Так спокойна эта земля. Если есть сейчас во всем Вьетнаме что-то мятущееся и тревожное, так это, наверно, я, чужедальный путник на ней.

Неутомимый Ке указывает мне на темный профиль горного хребта. Улыбка его, как дверца в детство. Легендарная Там-тхань, гора с фантастической гранитной фигурой. Наверху ясно очерчивается пригнутый стан женщины, всматривающейся вдаль. Это молодая То Тхи, которая так упорно ждала возвращения мужа с войны, что окаменела. Каждый вьетнамец знает с детства песню о ее верности и ищет встречи в жизни со своей То Тхи.

Чем труднее и переменчивее у народа его историческая судьба, тем он постояннее и миролюбивее по нраву. Это касается и нас, болгар.

Но у вьетнамцев мы наблюдаем совсем уникальное явление: их нежность, прошедшая сквозь огонь, кровь и жестокость, осталась нетронутой. Даже, мне кажется, она становилась все утонченнее под грубыми шагами тысячелетий.
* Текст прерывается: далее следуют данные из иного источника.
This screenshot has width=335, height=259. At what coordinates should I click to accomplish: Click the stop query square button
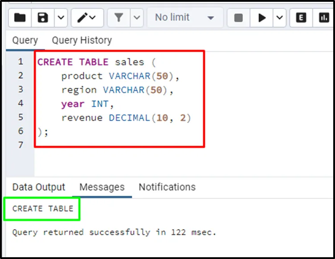click(238, 18)
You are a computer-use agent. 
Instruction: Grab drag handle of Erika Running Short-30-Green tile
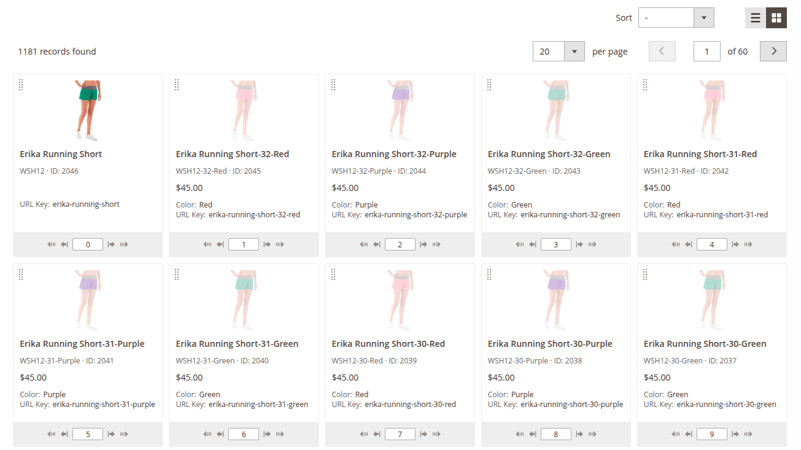click(645, 274)
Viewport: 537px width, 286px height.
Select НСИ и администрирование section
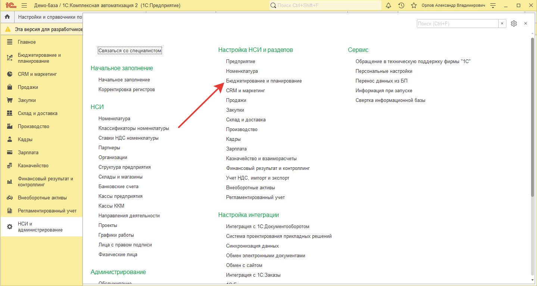click(x=40, y=227)
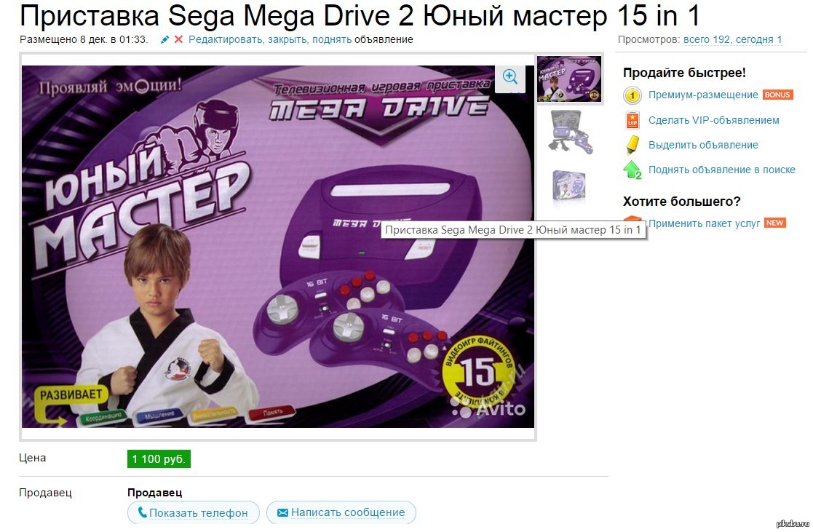
Task: Open Редактировать link
Action: point(226,39)
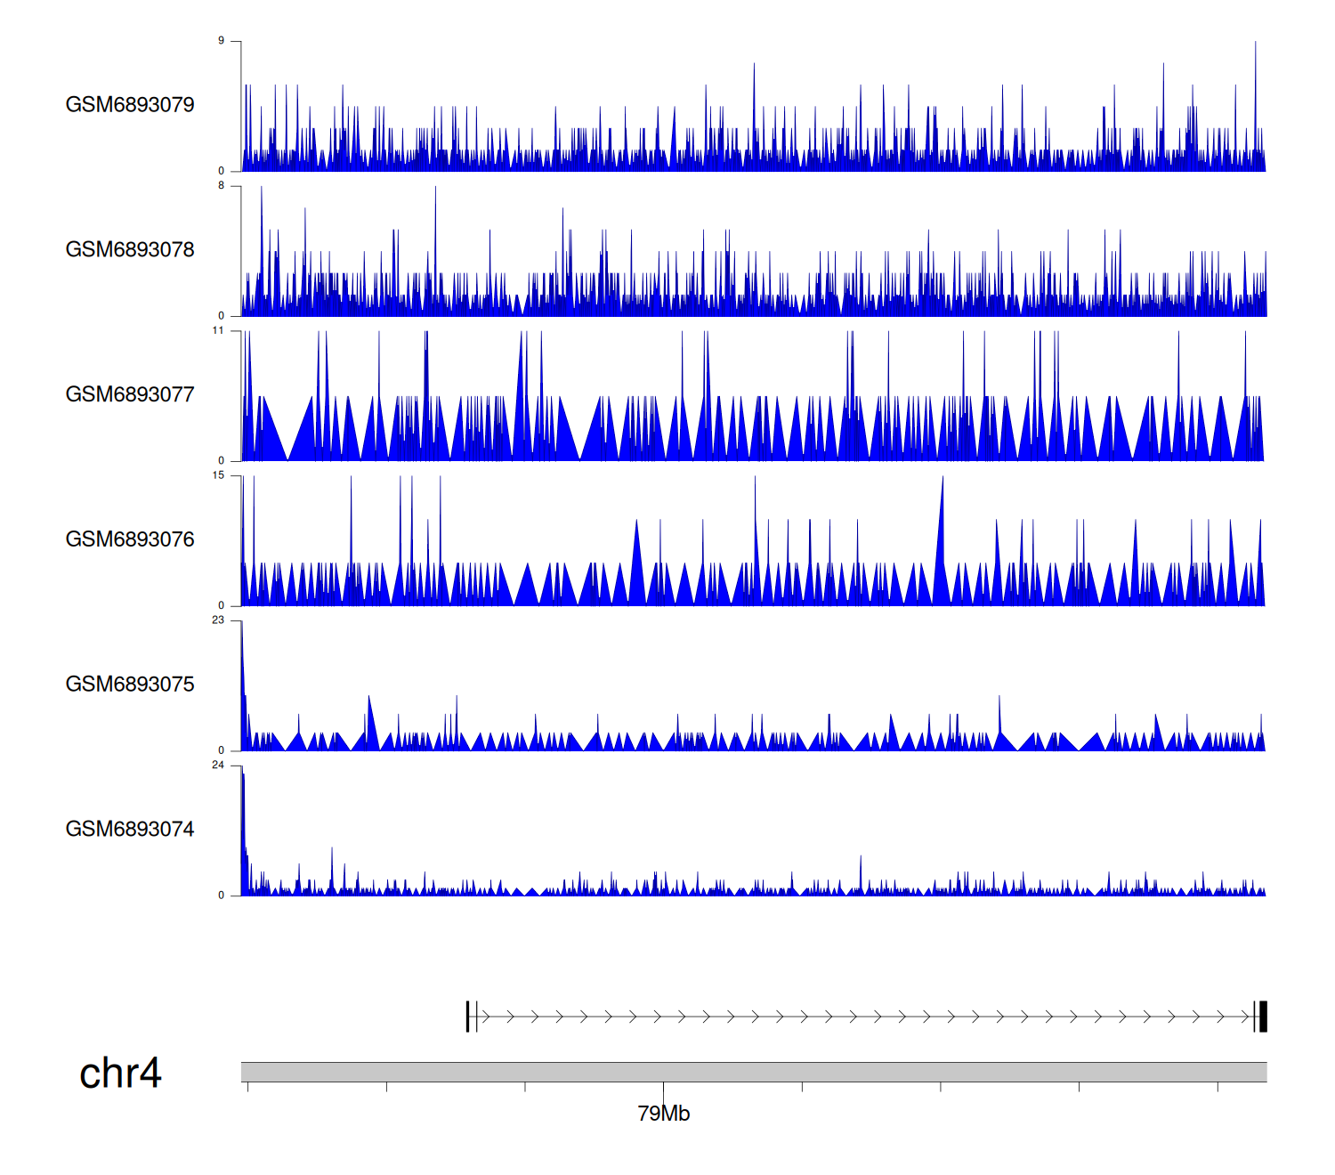Click the 79Mb position tick label
Screen dimensions: 1335x1175
point(663,1114)
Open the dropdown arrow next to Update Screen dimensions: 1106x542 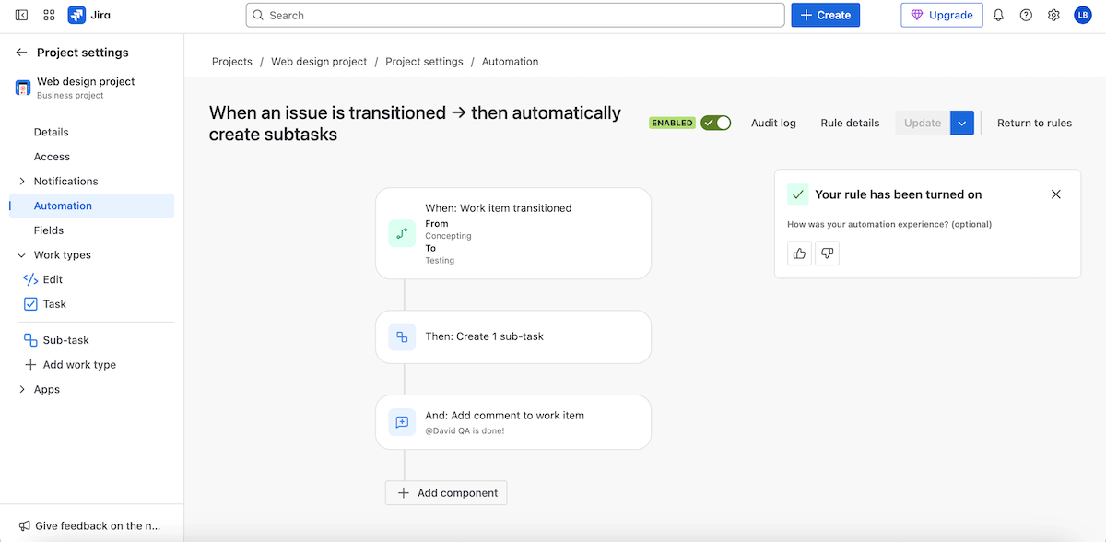pyautogui.click(x=962, y=123)
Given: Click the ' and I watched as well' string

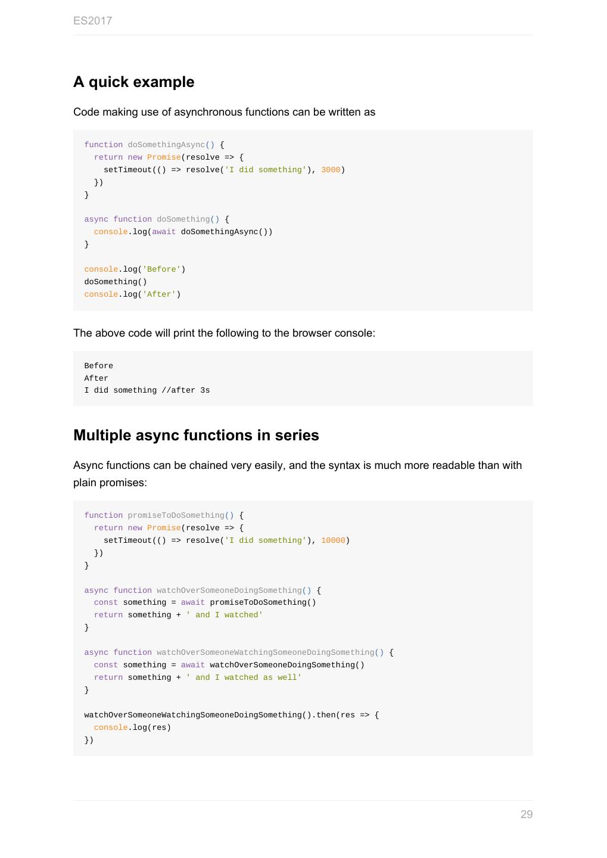Looking at the screenshot, I should click(x=244, y=677).
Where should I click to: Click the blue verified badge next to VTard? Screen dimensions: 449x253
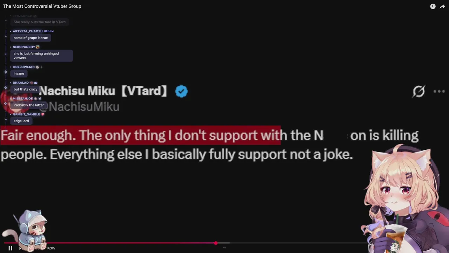pyautogui.click(x=181, y=91)
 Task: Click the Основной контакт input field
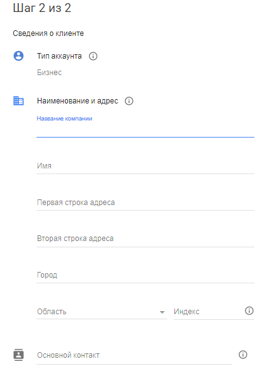click(x=134, y=355)
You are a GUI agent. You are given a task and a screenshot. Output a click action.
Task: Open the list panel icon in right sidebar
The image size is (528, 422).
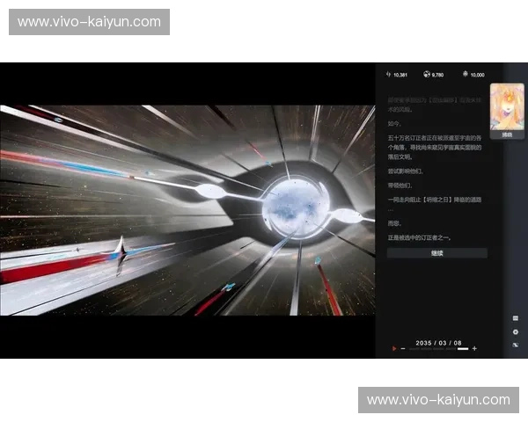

Она оттачивалась как на токарном станке. В человеческой природе таится удивительная способность: устоять перед внешним миром, создавая в себе его противоположность. Известный эффект «обратной связи». Резкое соприкосновение с холодом вызывает более бурное горение в живом организме. Противоположные явления сближаются и в наших ощущениях. Прикосновение ледяного железа обжигает подобно огню.

В загадочном мире психики физический закон обратной связи тоже подтверждает себя. Чем грубее внешний нажим, тем нежнее, тоньше, душевнее, духовнее, если хотите, самозащита.

Бесчисленны легенды этой страны. Здесь исторические события стали легендами, а легенды — историей. Я не встречала у других народов такой кровной связи прошлого с настоящим. Сегодняшний день не отбрасывает прошлого, но привлекает его, не убивает убитых снова и снова, но оживляет их.

Мы, едва придя на арену жизни, стремимся зачеркнуть все, что было до нас, и начать на голом месте. Тщимся быть началом, не желая быть продолжением.

Время во Вьетнаме несет не отрицание, а подтверждение. Сегодняшний день не выхолащивает вчерашний, но обогащает его. И тогда он сам становится историей.

После самых немилосердных бомбежек вьетнамец собирает обломки буддийских храмов, осколки бомб, патроны и ружья. В каждой деревне есть музей с экспонатами, еще не остывшими в прямом, а не в гиперболическом смысле.

Двадцатый век здесь воюет против всех прошлых столетий. Кибернетика соседствует с заостренными бамбуковыми кольями, сверхзвуковые самолеты — с капканами и волчьими ямами, напалм — с подводными трубочками, которые употреблялись еще во времена нашествия монгольских орд.

Но дело не только в трубочках и первобытных капканах. Против машин и роботов (называемых солдатами) двадцатого века поднимаются древние времена с легендами и песнями, с воспоминаниями о героях и подвигах, с наивностью и чистотой. Вот уж сколько лет двадцатый век обрушивает сталь и огонь, но не может сокрушить и угасить простенькой веры в правое дело.

В сознании простых вьетнамцев времена диффузируют одно в другом. Чума ассоциируется с атомной бомбой, атомная бомба — с чумой.

Вьетнамцы живут в каком-то компактном нетекущем времени. Поэтому, может быть, они так спокойны перед смертью. Их земля не знает забвенья.

* * *

Не имеющему памяти бессмысленно говорить о забвении.